## WHAT YOU NEED TO DO
Begin with the line where "Трансфузиолог (65, 2267)" appears. Set down that line and the rest of the records below it exactly as given.

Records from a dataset

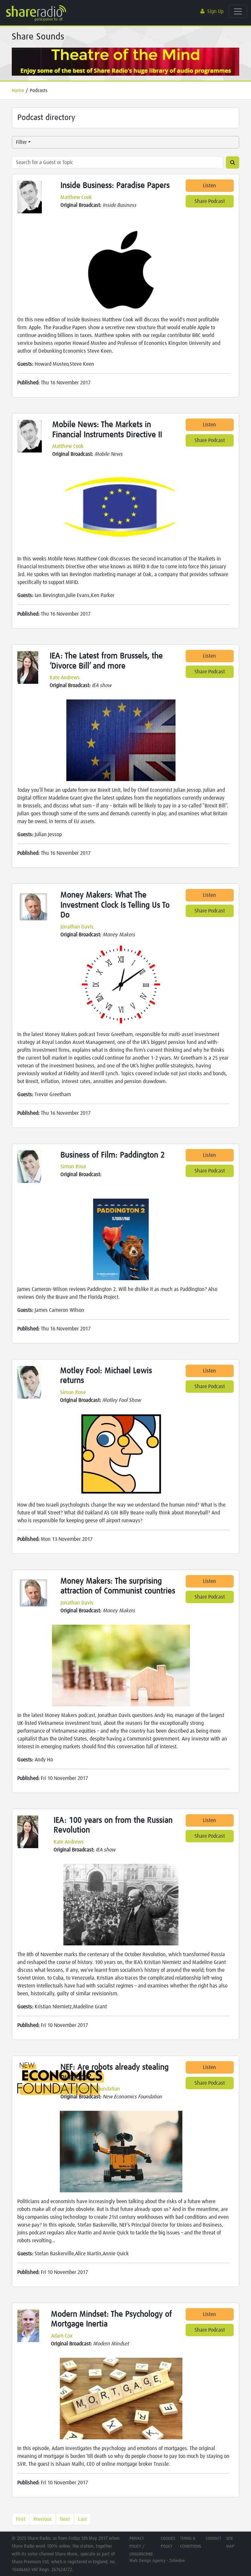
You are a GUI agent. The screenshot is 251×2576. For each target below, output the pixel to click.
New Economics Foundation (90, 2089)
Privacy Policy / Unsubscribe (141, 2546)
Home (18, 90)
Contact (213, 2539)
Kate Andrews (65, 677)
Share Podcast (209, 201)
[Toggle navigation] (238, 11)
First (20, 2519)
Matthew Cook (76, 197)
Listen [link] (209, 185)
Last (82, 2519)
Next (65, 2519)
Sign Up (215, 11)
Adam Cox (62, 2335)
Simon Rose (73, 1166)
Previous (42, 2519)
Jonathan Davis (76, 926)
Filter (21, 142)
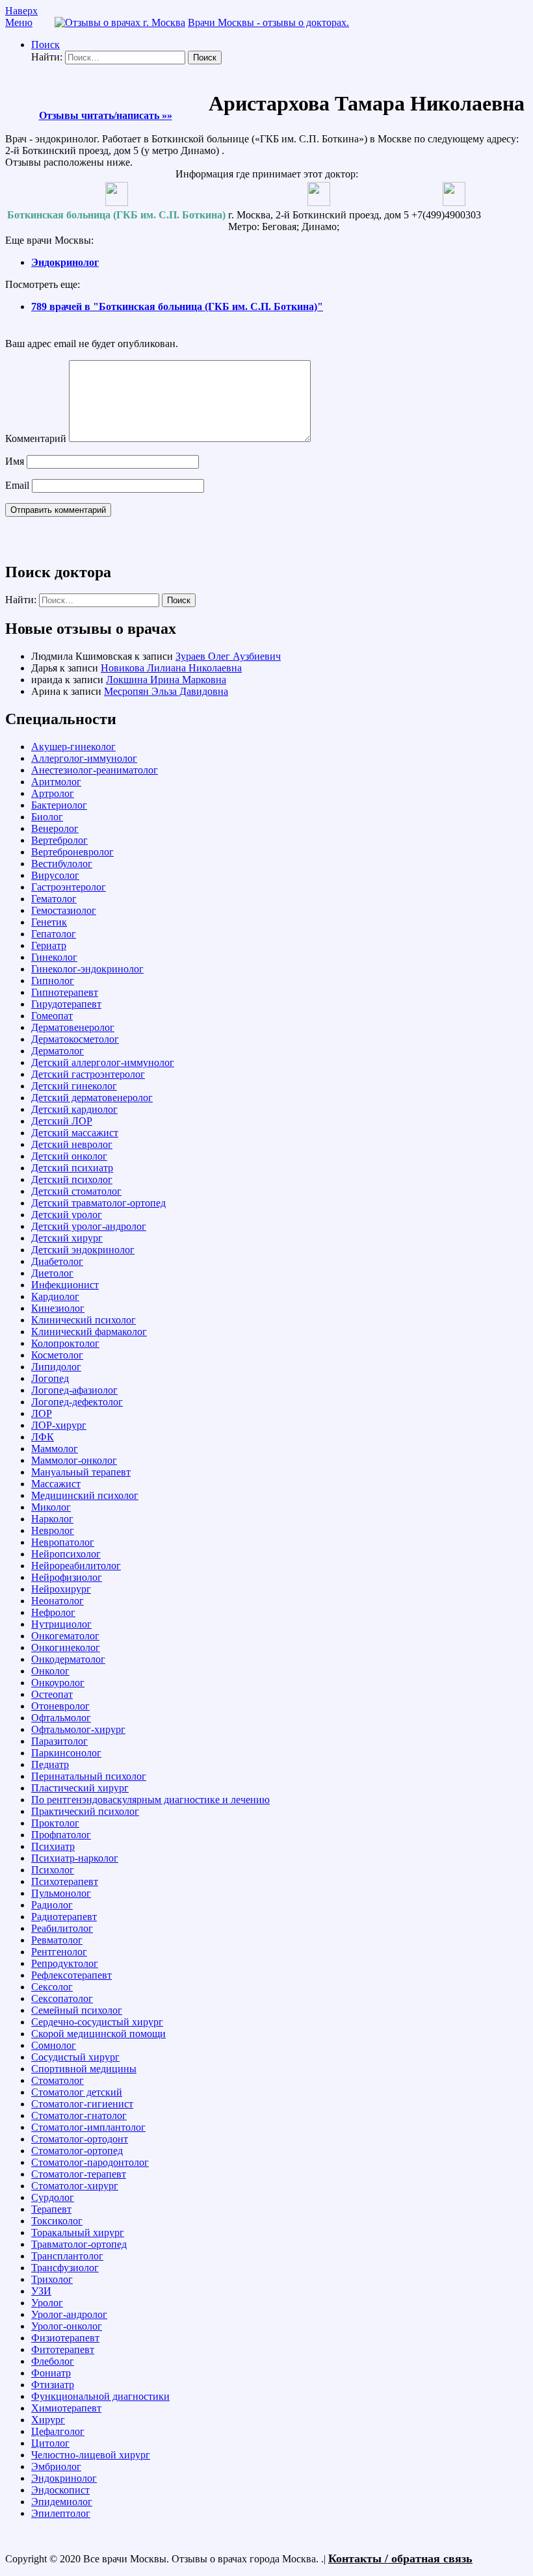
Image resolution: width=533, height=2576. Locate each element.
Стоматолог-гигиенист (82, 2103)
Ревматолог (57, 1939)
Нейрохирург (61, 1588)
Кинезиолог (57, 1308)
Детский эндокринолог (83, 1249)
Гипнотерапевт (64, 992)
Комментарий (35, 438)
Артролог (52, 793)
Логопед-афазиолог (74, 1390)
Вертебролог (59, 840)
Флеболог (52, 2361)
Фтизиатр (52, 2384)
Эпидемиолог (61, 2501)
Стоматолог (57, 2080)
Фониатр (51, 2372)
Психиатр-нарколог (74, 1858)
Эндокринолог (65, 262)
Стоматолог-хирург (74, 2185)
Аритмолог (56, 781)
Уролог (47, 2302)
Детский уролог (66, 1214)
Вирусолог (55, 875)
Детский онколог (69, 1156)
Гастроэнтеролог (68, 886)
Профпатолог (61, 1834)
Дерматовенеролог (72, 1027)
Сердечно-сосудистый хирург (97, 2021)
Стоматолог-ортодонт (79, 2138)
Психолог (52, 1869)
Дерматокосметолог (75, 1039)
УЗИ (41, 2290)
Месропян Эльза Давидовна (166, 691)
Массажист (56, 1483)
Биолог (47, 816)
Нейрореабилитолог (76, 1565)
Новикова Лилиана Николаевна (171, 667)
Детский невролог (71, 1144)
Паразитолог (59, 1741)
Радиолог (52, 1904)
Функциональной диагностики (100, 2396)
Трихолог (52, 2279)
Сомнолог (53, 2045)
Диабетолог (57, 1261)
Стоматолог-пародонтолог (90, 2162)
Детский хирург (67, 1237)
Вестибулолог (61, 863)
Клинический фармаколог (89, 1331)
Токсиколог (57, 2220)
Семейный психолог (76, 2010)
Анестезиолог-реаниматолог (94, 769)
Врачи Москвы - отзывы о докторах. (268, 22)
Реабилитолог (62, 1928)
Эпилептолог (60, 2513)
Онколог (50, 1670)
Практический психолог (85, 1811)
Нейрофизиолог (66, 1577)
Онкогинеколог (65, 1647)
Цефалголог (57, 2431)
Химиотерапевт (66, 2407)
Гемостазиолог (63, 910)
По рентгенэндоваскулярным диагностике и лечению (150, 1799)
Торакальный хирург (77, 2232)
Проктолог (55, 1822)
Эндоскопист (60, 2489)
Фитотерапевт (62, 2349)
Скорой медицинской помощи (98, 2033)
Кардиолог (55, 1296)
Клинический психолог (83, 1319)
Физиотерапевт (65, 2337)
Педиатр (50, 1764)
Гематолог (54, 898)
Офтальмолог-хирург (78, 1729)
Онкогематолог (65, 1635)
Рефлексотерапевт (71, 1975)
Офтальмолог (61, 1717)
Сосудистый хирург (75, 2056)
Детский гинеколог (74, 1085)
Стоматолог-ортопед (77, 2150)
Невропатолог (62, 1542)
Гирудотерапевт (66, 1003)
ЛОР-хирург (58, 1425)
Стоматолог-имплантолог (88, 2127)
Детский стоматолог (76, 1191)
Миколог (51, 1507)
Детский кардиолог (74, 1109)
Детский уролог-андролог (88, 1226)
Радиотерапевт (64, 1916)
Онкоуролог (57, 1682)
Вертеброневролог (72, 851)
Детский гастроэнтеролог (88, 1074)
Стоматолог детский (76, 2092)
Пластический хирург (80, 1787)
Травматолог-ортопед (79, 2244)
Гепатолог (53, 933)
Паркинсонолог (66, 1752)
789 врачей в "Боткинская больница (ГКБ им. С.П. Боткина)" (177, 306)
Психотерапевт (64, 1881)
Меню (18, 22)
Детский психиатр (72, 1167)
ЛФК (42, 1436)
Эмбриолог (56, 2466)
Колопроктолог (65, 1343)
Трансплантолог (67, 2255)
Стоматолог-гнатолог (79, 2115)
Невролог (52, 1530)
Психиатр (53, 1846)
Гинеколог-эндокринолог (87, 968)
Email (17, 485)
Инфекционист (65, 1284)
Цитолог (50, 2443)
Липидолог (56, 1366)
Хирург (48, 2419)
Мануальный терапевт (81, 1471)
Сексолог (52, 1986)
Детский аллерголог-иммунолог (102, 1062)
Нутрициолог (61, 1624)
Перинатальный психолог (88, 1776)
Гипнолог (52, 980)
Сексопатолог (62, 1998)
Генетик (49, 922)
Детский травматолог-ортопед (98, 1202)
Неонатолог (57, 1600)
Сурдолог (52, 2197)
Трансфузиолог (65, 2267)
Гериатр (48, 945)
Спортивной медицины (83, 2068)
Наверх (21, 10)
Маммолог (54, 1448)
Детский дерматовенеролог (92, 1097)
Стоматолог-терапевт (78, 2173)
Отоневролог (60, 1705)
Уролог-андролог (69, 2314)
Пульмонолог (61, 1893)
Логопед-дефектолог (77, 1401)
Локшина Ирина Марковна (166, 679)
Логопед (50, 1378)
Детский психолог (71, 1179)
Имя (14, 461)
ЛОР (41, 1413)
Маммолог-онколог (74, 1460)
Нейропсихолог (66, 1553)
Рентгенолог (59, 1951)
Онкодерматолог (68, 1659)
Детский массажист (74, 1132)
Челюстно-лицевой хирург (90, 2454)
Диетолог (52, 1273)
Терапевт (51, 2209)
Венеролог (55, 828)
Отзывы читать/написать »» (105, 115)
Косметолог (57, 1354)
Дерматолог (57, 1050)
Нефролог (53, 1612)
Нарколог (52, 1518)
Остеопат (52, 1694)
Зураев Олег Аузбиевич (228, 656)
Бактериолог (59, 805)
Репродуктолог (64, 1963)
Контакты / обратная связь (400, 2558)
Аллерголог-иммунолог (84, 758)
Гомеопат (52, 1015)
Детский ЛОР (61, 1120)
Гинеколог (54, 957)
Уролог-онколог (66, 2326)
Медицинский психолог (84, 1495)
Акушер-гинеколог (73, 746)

## TASK RESULT
Трансфузиолог (65, 2267)
Гериатр (48, 945)
Спортивной медицины (83, 2068)
Наверх (21, 10)
Маммолог (54, 1448)
Детский дерматовенеролог (92, 1097)
Стоматолог-терапевт (78, 2173)
Отоневролог (60, 1705)
Уролог-андролог (69, 2314)
Пульмонолог (61, 1893)
Логопед-дефектолог (77, 1401)
Локшина Ирина Марковна (166, 679)
Логопед (50, 1378)
Детский психолог (71, 1179)
Имя (14, 461)
ЛОР (41, 1413)
Маммолог-онколог (74, 1460)
Нейропсихолог (66, 1553)
Рентгенолог (59, 1951)
Онкодерматолог (68, 1659)
Детский массажист (74, 1132)
Челюстно-лицевой хирург (90, 2454)
Диетолог (52, 1273)
Терапевт (51, 2209)
Венеролог (55, 828)
Отзывы читать/написать »» (105, 115)
Косметолог (57, 1354)
Дерматолог (57, 1050)
Нефролог (53, 1612)
Нарколог (52, 1518)
Остеопат (52, 1694)
Зураев Олег Аузбиевич (228, 656)
Бактериолог (59, 805)
Репродуктолог (64, 1963)
Контакты / обратная связь (400, 2558)
Аллерголог-иммунолог (84, 758)
Гомеопат (52, 1015)
Детский ЛОР (61, 1120)
Гинеколог (54, 957)
Уролог-онколог (66, 2326)
Медицинский психолог (84, 1495)
Акушер-гинеколог (73, 746)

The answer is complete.